I Give Up

So, I highly suspect (again) I was just imagining the entire thing with the man I called Handsome.  I sent that message tonight and he seemed to not even notice, actually quite the opposite…  And then he seemed to be laughing when I was sad.  So, I must have created a romance in my mind out of truly amazing coincidences…    And I mean wow…  Those were some crazy coincidences.  Seriously…   I really got my hopes up.  It’s actually extremely disturbing to me how real they made things seem.

But…   I’ve been alone in it the entire time, most likely.  It’s been just an extension of…  me.  Just me.  All me…  Just like always.  Always...

And if that sounds narcissistic, oh no…  Hahaha…   No.  It’s a mirthful sort of resignation to how totally miserable it is to often find yourself alone when it had seemed otherwise.
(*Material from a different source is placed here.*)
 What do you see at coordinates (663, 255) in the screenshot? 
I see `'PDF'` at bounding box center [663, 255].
Handsome, I doubt you read this blog, but…  if you do you have my number now.  I don’t think I can keep hoping the way I was, and you can find me now if you want to…
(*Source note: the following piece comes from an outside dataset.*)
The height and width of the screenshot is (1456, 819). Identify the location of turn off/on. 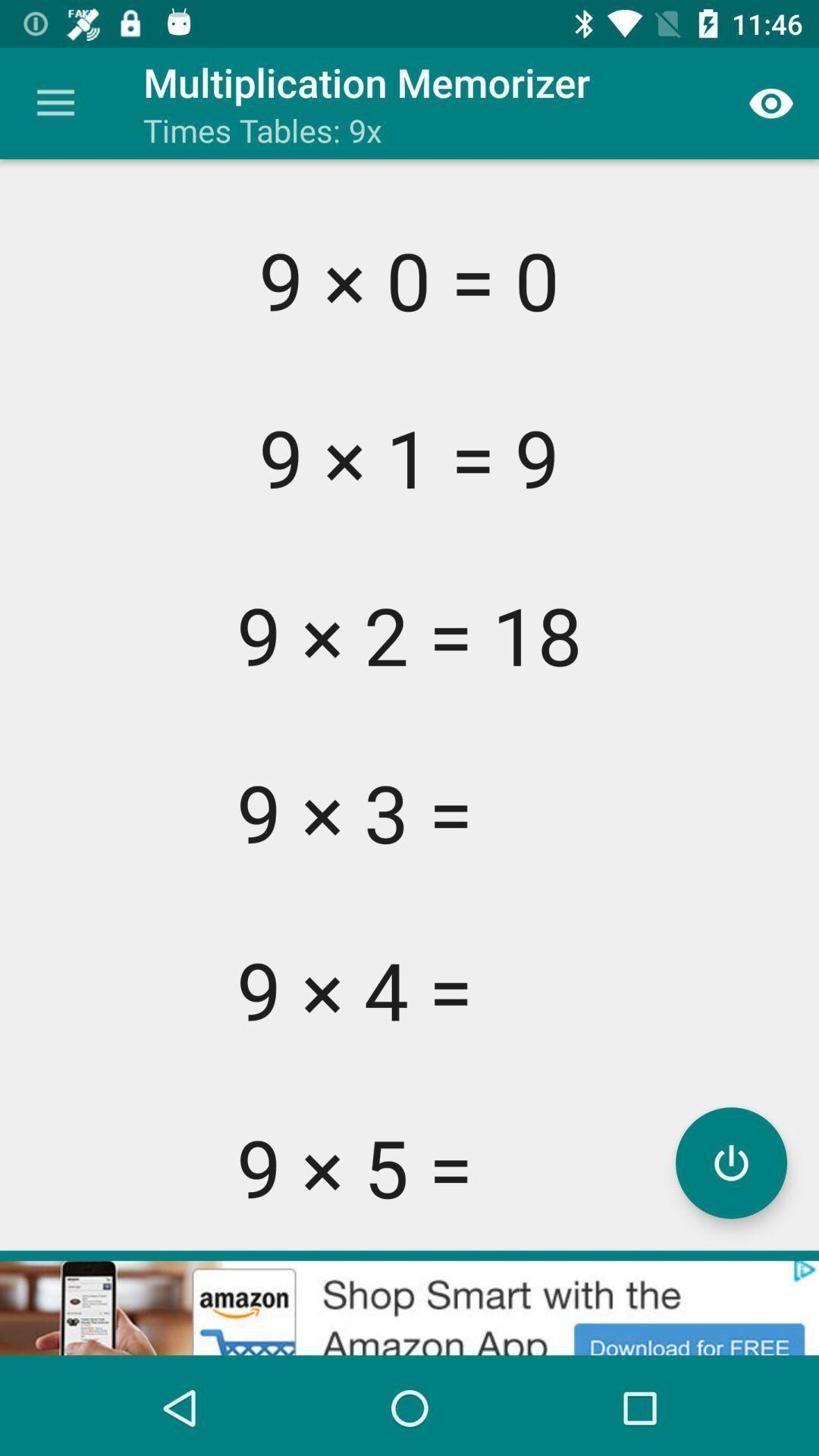
(730, 1162).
Although, to be honest, if you never pursue me you basically leave me no choice but to assume you either were cruel and/or totally jaded (or even perversely jaded) or that I imagined everything, because if it wasn’t just in my mind you definitely gave me false hope…

I’m not going to lie, this definitely is soul crushing.  I can handle it, but it is…  deeply depressing.  I just wish for once I was able to find something that seemed beautiful and actually was…

But my life could be a million times worse, or I could just be dead.  And for my son’s sake I’m glad neither are true.